Japan's authorities have also failed to curtail the yen's rise. In late October, the Group of Seven issued a statement, which some interpreted as implicit backing for Japan to step in and attempt to stem the yen's rise. Japan's Ministry of Finance, however, chose not to intervene and the yen strengthened further, reaching 13-year-highs against the dollar in December. Notably, a G-7 statement following this weekend's meeting in Rome, attended by Finance Minister Nakagawa, made no mention of the yen, suggesting Japan's window of opportunity had closed. With the global economy worsening, attempts by Japan to go it alone and sell yen are unlikely to be welcomed. In any case, with seemingly little leverage over rival powers, the success of an intervention seems unlikely.
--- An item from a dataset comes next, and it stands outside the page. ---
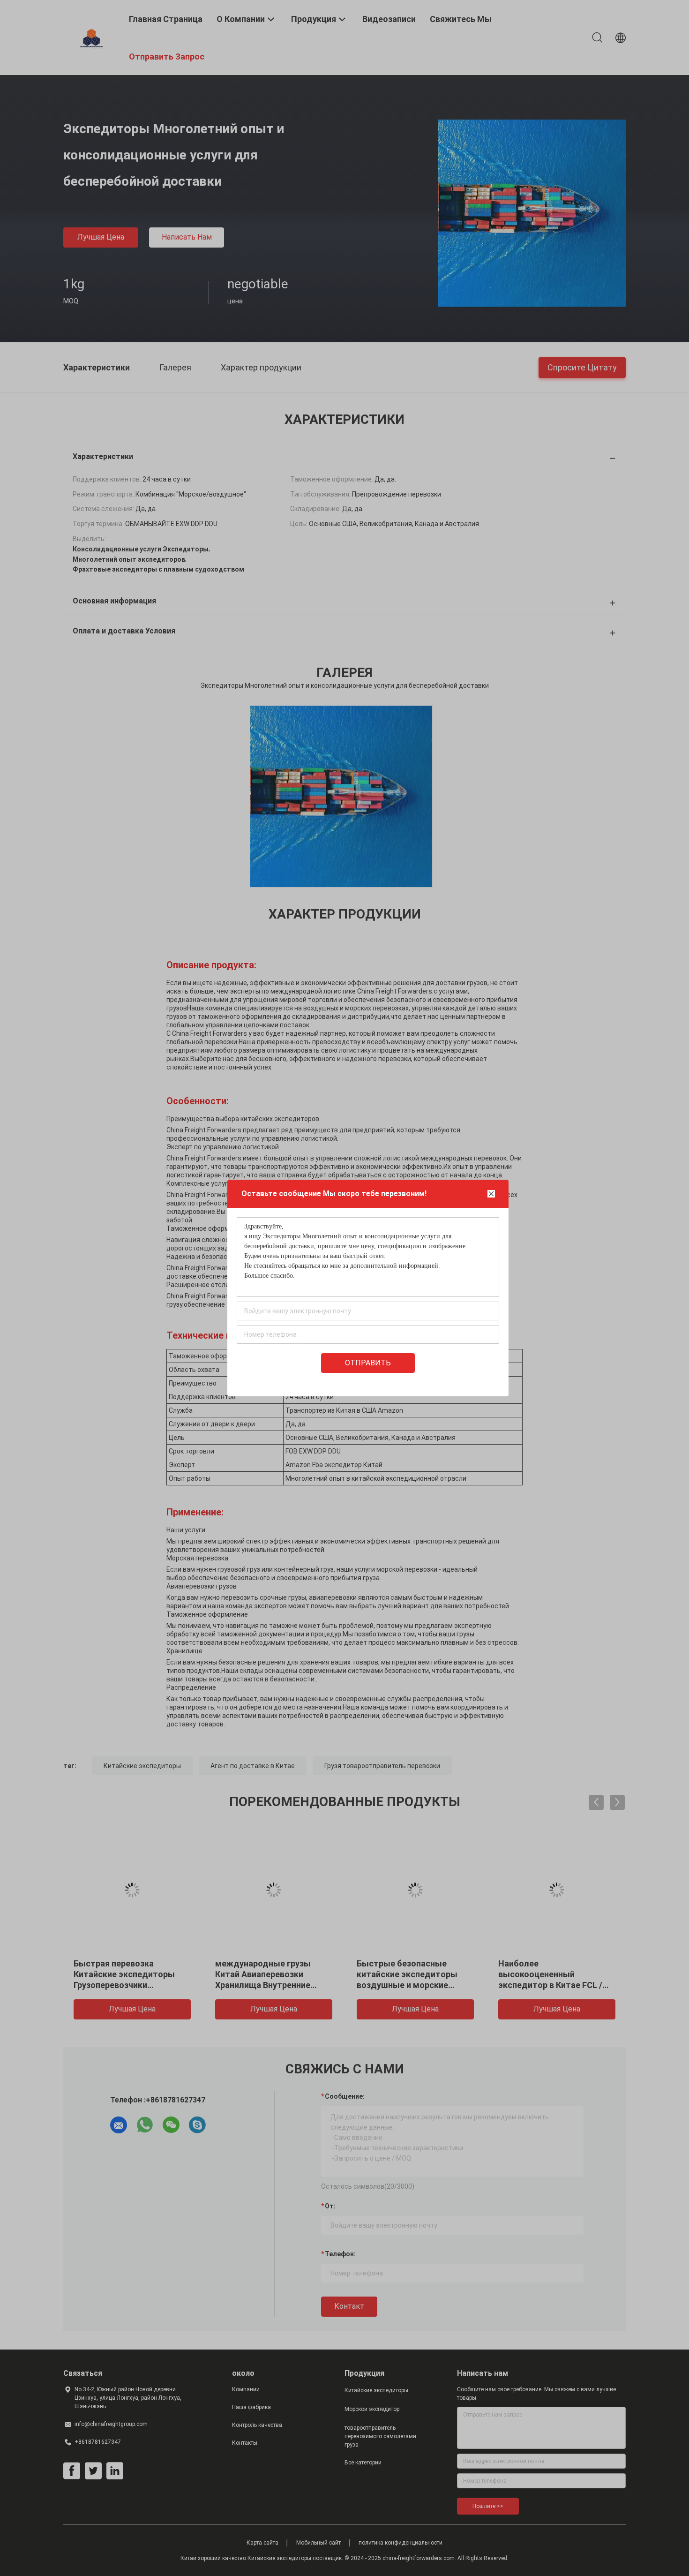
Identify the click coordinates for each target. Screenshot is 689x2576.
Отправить (368, 1362)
One idea, mooted recently, is that Japan and the U.S. could do a deal with Japan using surpluses to help the U.S. fund bailout and stimulus costs in return for a combined effort to reduce the yen. Economists, though, aren't convinced. A problem is that the U.S. has little to gain from such a deal. One reason is that U.S. is unlikely to need Japan's help to buy treasuries, particularly as the Federal Reserve chief Ben Bernanke has said it may make purchases and, despite some tough talking by new Treasury Secretary Tim Geithner, China is another option. "As far as I can see a deal on the yen is against the interests of the U.S.," says Macquarie's Jerram. "Effectively it would be a donation of U.S. growth to Japan."
Critics also contend that policies by Japan's ruling LDP taken several years earlier are now coming back to haunt them. Under former Prime Minister Junichiro Koizumi, Japan scaled back public investment and paid scant attention to dwindling domestic demand, relying on exports to grow the economy. Now, with exports in decline, Japan cannot rely on the the domestic economy act as a buffer.
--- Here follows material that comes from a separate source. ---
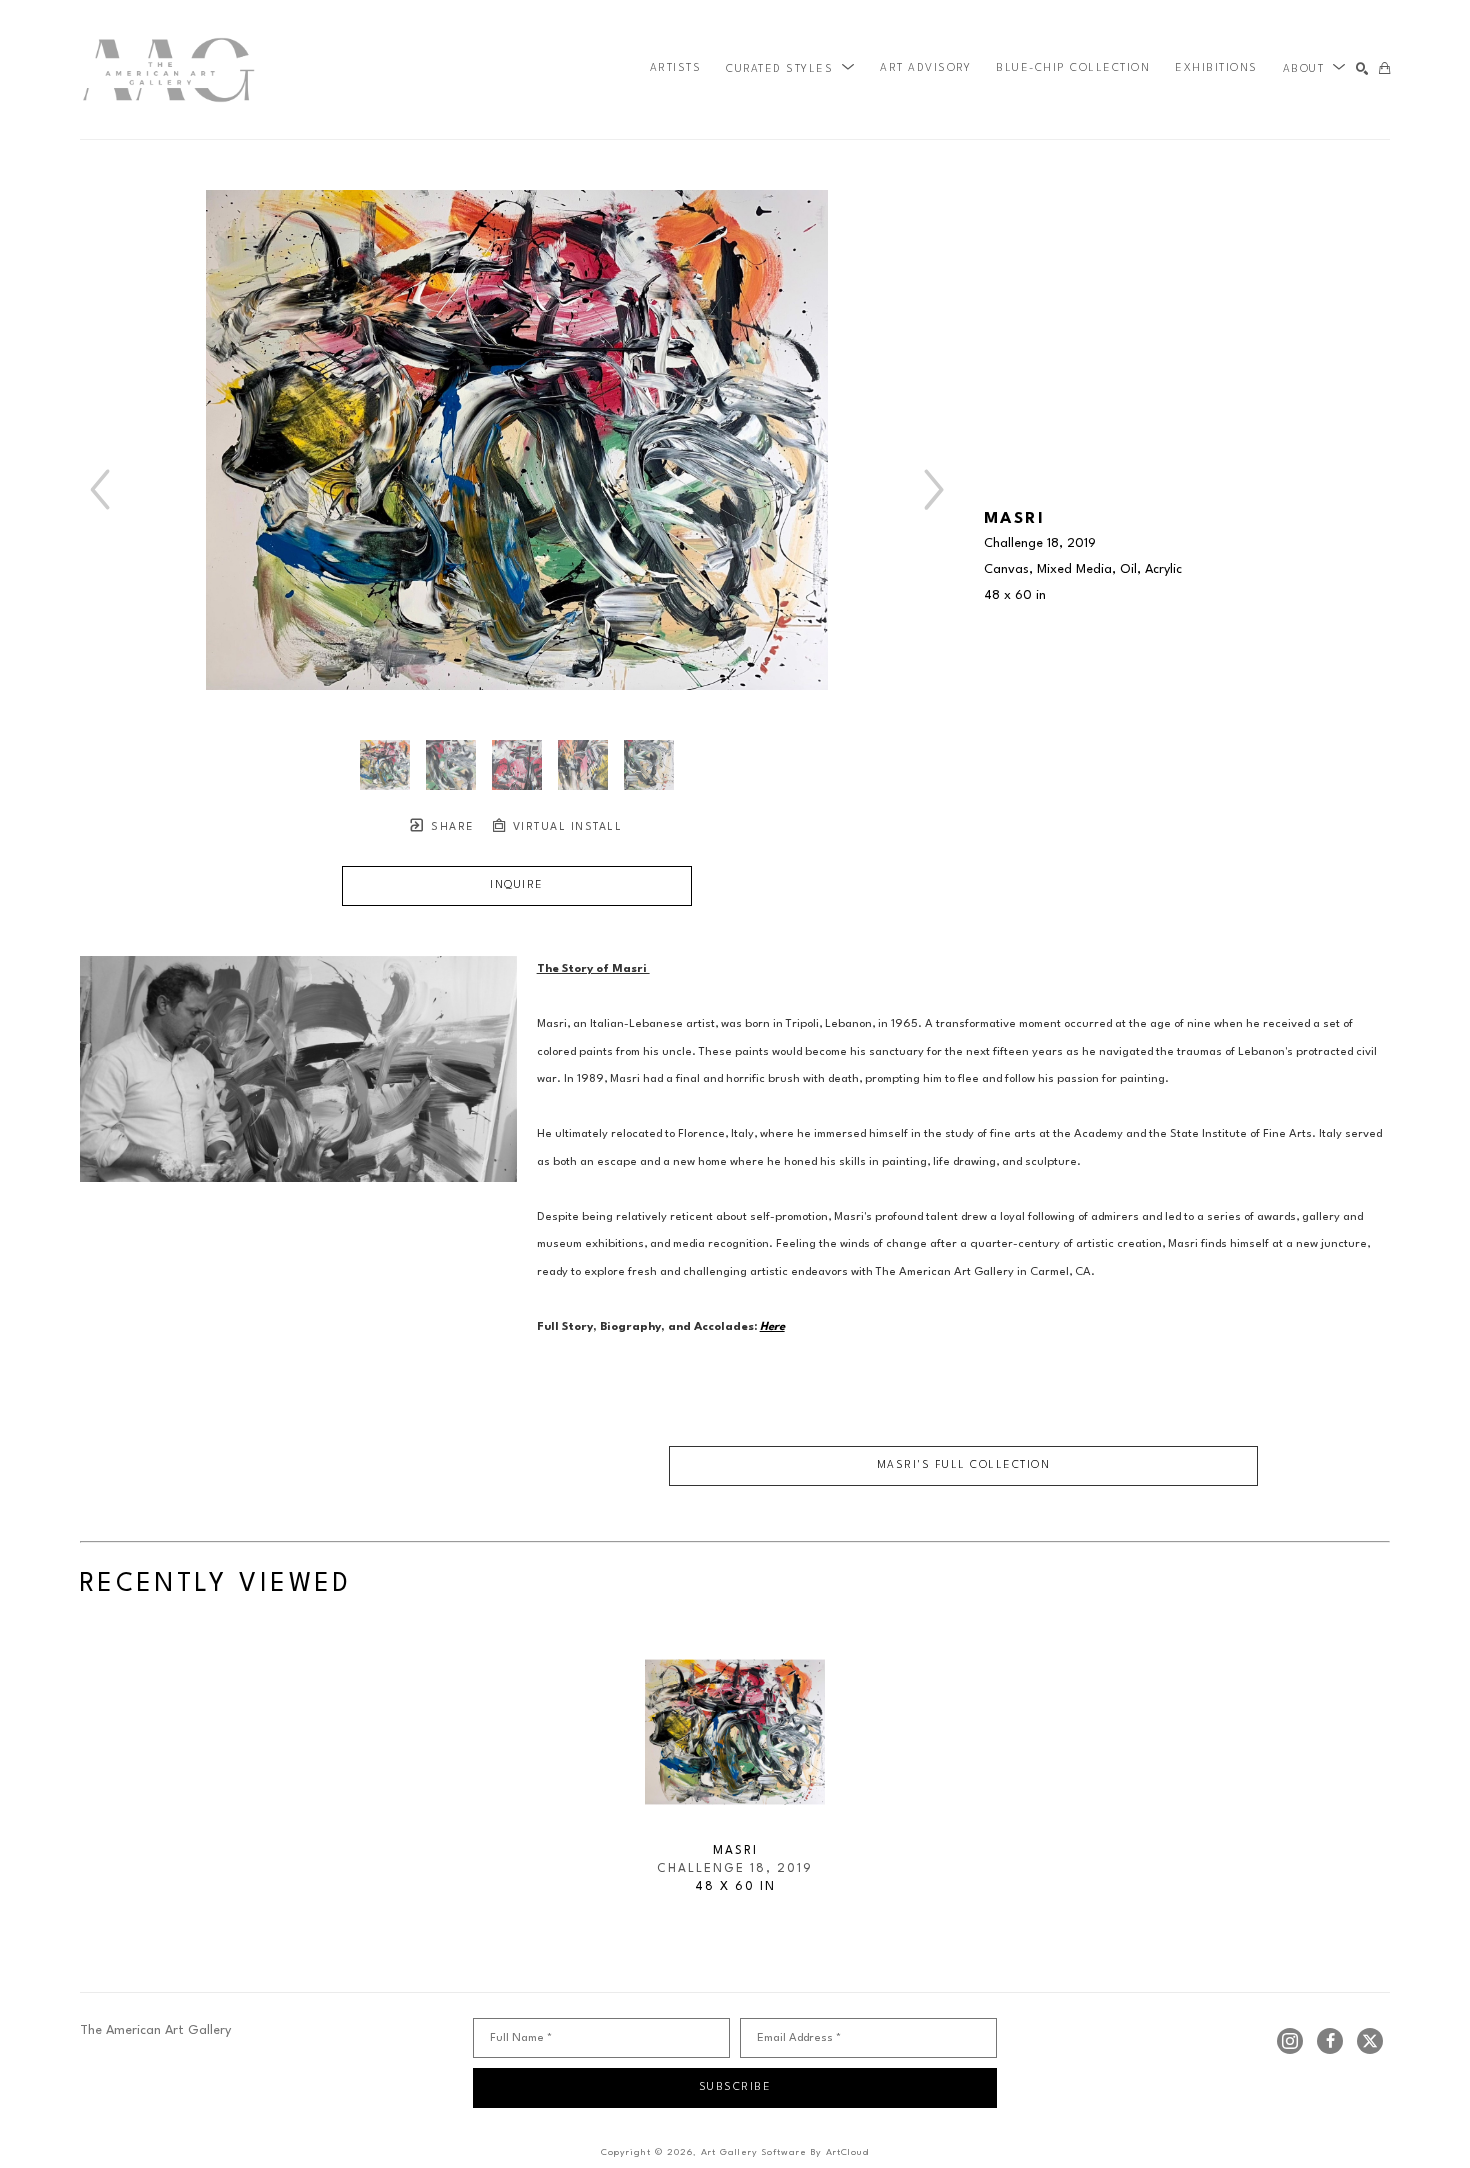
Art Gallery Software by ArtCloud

What's more, with unemployment rising, long-suffering consumers are understandably reining in spending. (On Feb. 11, Koizumi delivered another blow to Aso, giving him a public dressing down for expressing criticism of Koizumi's plan to privatize Japan's post office.
For all that, Richard Koo, chief economist at Nomura Research Institute in Tokyo says positives can emerge from the current crisis. First, he says Japan and other Asian economies are learning that they cannot rely on uninterrupted export-based growth and begin to take necessary, but difficult, steps accordingly. "For 60 years, Asia has had a single model of keeping currencies low, making good products, selling them to Americans and getting rich," he says. "We have to reinvent ourselves."
In the nearer term, Koo notes that while Japan has been slow to enact stimulus plans, the impact of its measures may at least take effect faster than in other countries. One reason: Many infrastructure projects delayed as the Koizumi government cut back on spending can be undertaken relatively easily. "There are a lot of projects at regional government level that were put on hold even though all the environmental studies and usual procedures had been completed," he says. "They are ready to go." For Japan Inc., anything that slows the economic free fall cannot come quickly enough.
Rowley is a correspondent in BusinessWeek's Tokyo bureau.